Extrait fourni:

§ §

Non, c'est actuellement trop tôt pour ça. Cela pourrait arriver l'an prochain, mais je roule beaucoup au Brésil et je n'ai pas pu venir à Imola ou Spa par exemple. Mon planning est très chargé : après Le Mans, je dois aller au Brésil pour une course, puis retourner en Europe pour voir Fernando rouler en Hongrie. Je n'ai pas encore eu la chance de vraiment travailler sur ce projet, mais être au Mans est un bon moyen pour en parler aux différentes équipes. Eduardo fait vraiment bien les choses, et le meilleur moyen de se faire une place en sport auto est d'avoir un très bon rythme en piste. Quand je suis passé de Stewart à Ferrari, c'est parce que les personnes croyaient en ma vitesse et à mon potentiel pour gagner des courses. Je suis très fier de ce que mes fils font, et cela ouvre la porte à cette opportunité.

Si vous arrivez à concrétiser ce projet, dans quelle catégorie souhaiteriez-vous le faire ?

Je ne sais pas, on doit voir cela. Je pense que nous sommes préparés physiquement, mentalement et sportivement pour toutes les catégories, même pour l'Hypercar. Je pense que mes fils sont tous prêts pour ça. J'ai 53 ans, mais je n'ai jamais arrêté de rouler. Je vais faire le championnat du monde de Karting à Bahreïn cette année. Je fais énormément de courses, bien plus que quand j'étais en Formule 1. La seule chose à voir, c'est la catégorisation, car je suis encore Gold et j'ai fait une demande pour que je puisse passer en Silver, ce qui est le niveau le plus bas que je puisse avoir, car on passe automatiquement en Bronze à 60 ans. Être Silver serait l'idéal pour moi pour avoir plus d'opportunités de le faire, car mes deux fils sont actuellement Silver, mais peuvent progresser au fil des années. Dans tous les cas, quelle que soit la catégorie, si on a une voiture et une équipe compétitives, le choix de la catégorie n'aura pas d'importance.

Est-ce que vous pensez que c'est possible de gagner Le Mans en LMP2 ou en GT3 à votre âge ?

Oui, je le pense, en particulier si vous continuez à faire des courses. Par contre, pour un pilote qui aurait arrêté la compétition et qui souhaiterait revenir à un haut niveau de performance, je ne le pense pas. Dudu était mon coéquipier l'an passé en Stock Car, et vous pouvez lui demander si j'étais encore compétitif (rires).

Comment trouvez-vous l'atmosphère dans le paddock ?

Il y a beaucoup d'engouement de la part du public avec énormément de monde présent ici. Beaucoup de gens viennent pour voir un pilote ou une voiture en particulier. Le Mans est un endroit spécial, tout comme Indianapolis, Monaco ou Monza, qui sont des temples du sport automobile. C'est juste super de voir autant de monde avec le sourire dans un environnement plus relaxant.

Quand on voit l'engouement qu'il y a pour le WEC et les courses d'endurance, est-ce que vous pensez que c'est le bon choix pour Dudu de se placer en WEC ?

§ §

Poursuivez l'entretien sur Le Mans et l'endurance présenté dans l'extrait fourni, à partir de la question qui le termine.

Matériel recueilli:
§ §

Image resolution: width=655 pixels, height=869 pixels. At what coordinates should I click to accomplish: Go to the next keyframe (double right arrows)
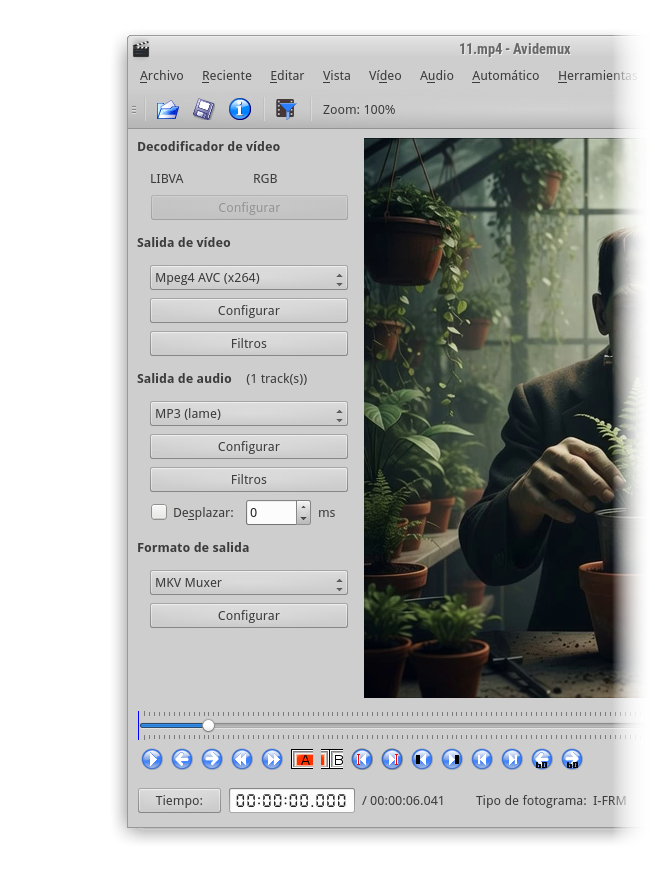click(x=272, y=759)
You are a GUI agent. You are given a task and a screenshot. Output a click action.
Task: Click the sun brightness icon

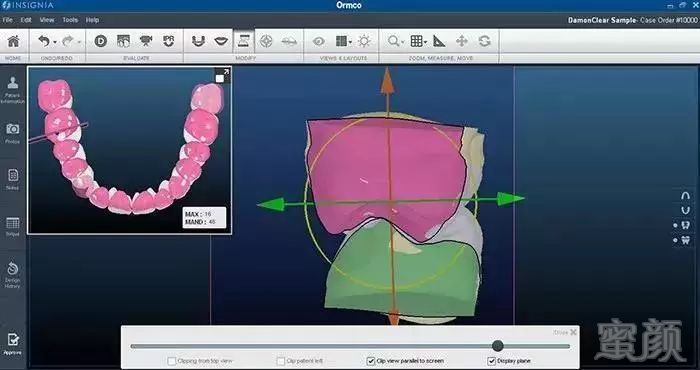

§ §

Résultat obtenu:
Oui, je le pense. C'était compliqué pour moi il y a 3 ans, quand Dudu m'a appelé quand il était en Formula Regional. Il m'avait demandé si on pouvait parler à des équipes qui avaient une voiture compétitive dans des catégories supérieures et si on avait de l'argent et des sponsors pour financer cela, mais ce n'était pas le cas. C'était un moment triste pour moi, mais on ne s'est pas découragés. On a réussi à trouver des sponsors qui sont derrière nous et qui nous donnent la possibilité de rêver d'être de nouveau compétitifs. Bien sûr, avec Spirit Of Leman, on a cette opportunité d'avoir une voiture compétitive. Le fait qu'il ait été mon coéquipier devait être le moment le plus difficile de sa carrière, car on le comparait en permanence à moi, même s'il a terminé 3e du championnat l'an passé, et cela lui a appris beaucoup de choses.

Il y a quelques semaines, vous avez remporté une course en NASCAR Brasil sur le circuit d'Interlagos, votre première victoire sur ce circuit depuis 1990. Comment avez-vous vécu ce moment ?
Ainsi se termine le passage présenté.